The snow continues to fall on the trail.

The snow continues to fall on the trail.

The snow continues to fall on the trail.

Politics on the road.
Dec. 20 2007 1:05 PM

You Ain't Goin' Nowhere

The snow won't lift in New Hampshire.

Slate's chief political correspondent, John Dickerson, is reporting from New Hampshire this week, three weeks before the primaries on Jan. 8. In addition to his stories, he'll be filing Twitter updates and dispatches about life on the road. You can also follow his travels on the map below. Also, check out John’s past travels in Iowa and all the candidates' whereabouts on " Map the Candidates."

John Dickerson John Dickerson

John Dickerson is a co-anchor of CBS This Morning, co-host of the Slate Political Gabfest, host of the Whistlestop podcast, and author of Whistlestop and On Her Trail.

Dec. 20, 2007

Manchester, N.H., Noon: There is an old joke about the guy who in the middle of running a marathon got too tired and ran back. Today, I am that man. About 15 miles down Highway 101, headed toward Exeter to catch Obama, I broke off my tour into the driving snow and returned to Manchester.

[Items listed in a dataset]
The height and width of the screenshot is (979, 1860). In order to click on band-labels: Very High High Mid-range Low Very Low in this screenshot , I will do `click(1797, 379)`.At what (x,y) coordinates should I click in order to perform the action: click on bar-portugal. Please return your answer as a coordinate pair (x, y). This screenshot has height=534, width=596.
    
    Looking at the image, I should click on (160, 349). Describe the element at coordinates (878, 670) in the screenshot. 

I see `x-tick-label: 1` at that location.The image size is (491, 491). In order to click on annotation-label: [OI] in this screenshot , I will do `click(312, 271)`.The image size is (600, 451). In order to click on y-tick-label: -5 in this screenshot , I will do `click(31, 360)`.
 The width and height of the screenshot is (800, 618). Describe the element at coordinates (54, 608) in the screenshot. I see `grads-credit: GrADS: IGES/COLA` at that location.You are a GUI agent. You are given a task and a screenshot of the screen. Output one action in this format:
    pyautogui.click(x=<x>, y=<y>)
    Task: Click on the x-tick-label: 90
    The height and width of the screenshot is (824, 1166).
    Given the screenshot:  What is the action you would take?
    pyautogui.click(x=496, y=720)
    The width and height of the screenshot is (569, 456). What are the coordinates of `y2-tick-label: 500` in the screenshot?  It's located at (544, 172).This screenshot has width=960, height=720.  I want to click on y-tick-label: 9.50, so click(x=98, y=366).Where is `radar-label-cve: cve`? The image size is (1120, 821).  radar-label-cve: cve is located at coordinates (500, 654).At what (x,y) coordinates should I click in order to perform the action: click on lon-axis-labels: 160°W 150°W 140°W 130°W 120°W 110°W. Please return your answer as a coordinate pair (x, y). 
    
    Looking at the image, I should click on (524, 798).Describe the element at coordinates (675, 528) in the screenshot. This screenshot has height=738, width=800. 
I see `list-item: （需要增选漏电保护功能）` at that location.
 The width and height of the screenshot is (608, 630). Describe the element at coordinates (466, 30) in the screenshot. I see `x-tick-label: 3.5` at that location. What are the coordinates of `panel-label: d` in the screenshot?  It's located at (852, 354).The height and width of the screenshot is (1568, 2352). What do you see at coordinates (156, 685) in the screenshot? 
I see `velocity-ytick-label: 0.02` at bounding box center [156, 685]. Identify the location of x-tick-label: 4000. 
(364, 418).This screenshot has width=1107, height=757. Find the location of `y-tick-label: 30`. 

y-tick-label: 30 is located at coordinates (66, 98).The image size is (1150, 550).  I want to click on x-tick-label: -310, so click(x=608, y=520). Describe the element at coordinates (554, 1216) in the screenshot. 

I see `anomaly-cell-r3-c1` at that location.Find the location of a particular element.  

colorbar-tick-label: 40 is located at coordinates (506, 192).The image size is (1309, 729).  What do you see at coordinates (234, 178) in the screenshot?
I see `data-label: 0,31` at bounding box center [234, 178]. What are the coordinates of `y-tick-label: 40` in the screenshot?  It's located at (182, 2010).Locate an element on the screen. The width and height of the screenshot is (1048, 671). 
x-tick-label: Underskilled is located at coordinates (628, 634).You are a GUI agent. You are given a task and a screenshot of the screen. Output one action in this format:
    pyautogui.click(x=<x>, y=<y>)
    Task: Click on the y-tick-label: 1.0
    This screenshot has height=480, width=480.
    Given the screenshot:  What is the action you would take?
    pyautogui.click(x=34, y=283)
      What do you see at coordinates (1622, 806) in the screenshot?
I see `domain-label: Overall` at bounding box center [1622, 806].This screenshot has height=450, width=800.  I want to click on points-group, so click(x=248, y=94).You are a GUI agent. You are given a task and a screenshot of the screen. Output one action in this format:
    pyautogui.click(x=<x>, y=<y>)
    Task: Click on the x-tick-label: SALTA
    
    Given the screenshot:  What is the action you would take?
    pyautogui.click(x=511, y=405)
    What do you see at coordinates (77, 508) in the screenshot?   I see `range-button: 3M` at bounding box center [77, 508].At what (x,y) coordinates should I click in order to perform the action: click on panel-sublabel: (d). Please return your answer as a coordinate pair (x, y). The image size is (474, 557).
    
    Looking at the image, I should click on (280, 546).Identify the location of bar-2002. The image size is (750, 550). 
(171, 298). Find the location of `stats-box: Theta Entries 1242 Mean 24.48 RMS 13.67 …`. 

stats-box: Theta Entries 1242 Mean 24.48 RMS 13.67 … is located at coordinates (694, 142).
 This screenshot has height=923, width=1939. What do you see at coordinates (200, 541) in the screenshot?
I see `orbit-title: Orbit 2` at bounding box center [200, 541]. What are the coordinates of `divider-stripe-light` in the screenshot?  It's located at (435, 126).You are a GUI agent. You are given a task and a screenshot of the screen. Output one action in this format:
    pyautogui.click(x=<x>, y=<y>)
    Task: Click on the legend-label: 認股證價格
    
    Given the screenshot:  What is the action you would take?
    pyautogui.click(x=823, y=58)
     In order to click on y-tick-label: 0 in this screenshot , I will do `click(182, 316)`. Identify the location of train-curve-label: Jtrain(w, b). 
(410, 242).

▶ YOUR TASKS
**1)** Rewrite the paragraph of the New Hampshire dispatch that begins "Slate's chief political correspondent" as a short bulleted list that keeps its main facts.
**2)** From the author bio in the New Hampshire dispatch, list every show, podcast, and book title it names.
**3)** Please resume the New Hampshire dispatch from its last sentence, carrying on in the same voice.
You won't need the rows above.

▶ RESULTS OF THE EXERCISE
**1)**
- John Dickerson, Slate's chief political correspondent, is reporting from New Hampshire this week, three weeks before the Jan. 8 primaries.
- Besides his stories, he'll file Twitter updates and dispatches about life on the road.
- Readers can follow his travels on a map.
- His past travels in Iowa and the whereabouts of all the candidates are available on "Map the Candidates."

**2)**
- CBS This Morning
- Slate Political Gabfest
- Whistlestop (podcast)
- Whistlestop (book)
- On Her Trail

**3)**
After I'd settled my rental car on the two thin gray lines on the highway, I called a source at one of the campaigns. I needed to do the reporting and I could either focus on how hard the snow was falling, how much there was on the road, or the discarded spun out carcasses of vehicles that were parked on the shoulder. Or, I could focus on the most wide-open presidential race in the history of mankind.

"You know," he said, "the thing is, God forbid if anything happens, you'll wonder why you thought driving was so important." This was persuasive. I have seen a lot of Obama speeches. I saw him last night. More persuasive, though, was the Wal-Mart truck and his cousins driving as if it were a bright, dry day and the cheap Christmas presents were two days late. The highway has two lanes, but in the snow the lanes are only theoretical. (permalink)

Manchester, N.H., 9:32 a.m.: It's been snowing since last night's parking lot incident. The schools are closed. I check in with the Obama folks. The events are still on in Exeter, though this message from one of Obama's staffers is not encouraging: "Drive carefully. I spent an hour in a ditch this morning." (permalink)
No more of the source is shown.